Passeio no shopping: o lado masculino

De um blog escrito por um homem. Li esse texto e achei legal compartilhar. Ele divide opiniões, claro, depende de cada um entender como queira. Mas vale a reflexão... Beijos!!

Do blog Samba Canção (Zero Hora)- é bom ler pra entender a mente masculina!!

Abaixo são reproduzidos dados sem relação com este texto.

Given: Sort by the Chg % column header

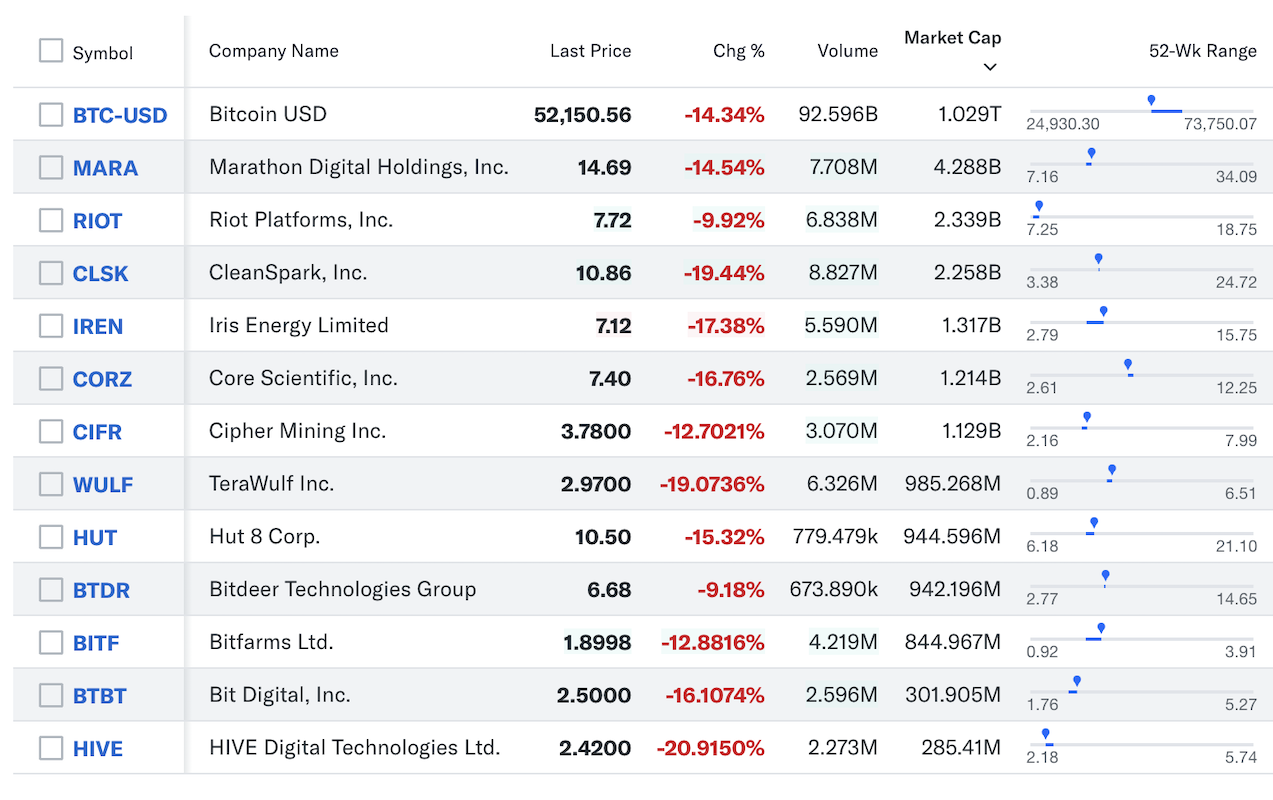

Existe coisa mais chata que passear no shopping e parar em tudo o que é vitrine? Ver ela sonhar com a calça “linda de morrer”, com a nova coleção de Melissas que ela “tem de comprar”, com a blusinha cujo valor é um absurdo para um simples pano bem costurado… enfim, não há coisa mais chata que passear no shopping e parar em tudo o que é vitrine.
Marisa recém havia comentado com o Bernardo que precisava “dar um pulinho” no shopping para comprar calças novas, e ele imaginou todas as cenas descritas acima. Bufou e deixou clara a frase “que saco” no ar. Ela não deu bola. E marcaram o programa para a noite.
A questão é que a Marisa estava há tempos na academia, uns oito meses. Malhava pesado. Agachamento, leg-press, glúteo. Esteira, pilates, step. O espelho mostrava que as duas horas diárias neste período fizeram efeito. E uma ida ao shopping não era capricho. Mas uma necessidade. Na verdade, era um capricho, mas a necessidade mascarava o capricho. Mas o capricho batia forte na cabeça – principalmente em frente ao espelho.
Quando entrou na loja para comprar uma calça, estava decidida: hoje Bernardo mudaria o pensamento de que passear no shopping e parar em tudo o que é vitrine é a coisa mais chata do mundo. Entrou na loja. Cumprimentou o vendedor. E foi certeira: “uma calça jeans, por favor”. Seu número seria 40, mas pediu um 38. Para provocar. Bernardo riu mais alto do que deveria. O vendedor, atento, apenas sorriu. Buscou o jeans 38 e conduziu Marisa ao provador.
Minutos depois, Marisa chamou Bernardo ao provador, baixinho. Ele acreditava que teria de buscar o vendedor para pedir o número 40. Estava pronto para dizer “eu sabia que teria de ser outro número”. Mas, ao ver a calça 38 em Marisa, percebeu o que poucos homens percebem: há tempos não enxergava a mulher. Mal lembrava a dedicação de Marisa, dia após dia, na academia. Coxas, glúteos, barriga. Tudo bem direitinho. No lugar. Havia negligenciado a mulher um bom tempo – e quem negligencia a mulher abre um espaço enorme para a concorrência. Imaginou o verão. As tardes no clube. Lembrou das mulheres dos amigos (susto!). Projetou a chegada em casa.
Ela percebeu o pensamento longe do marido. Voltou ao provador. Saiu do provador. A calça 38 nos ombros. Disse, simplesmente: “Vamos?”. E sorriu. Existe coisa mais chata que passear no shopping e parar em tudo o que é vitrine? Bernardo sabe que há coisa muito pior.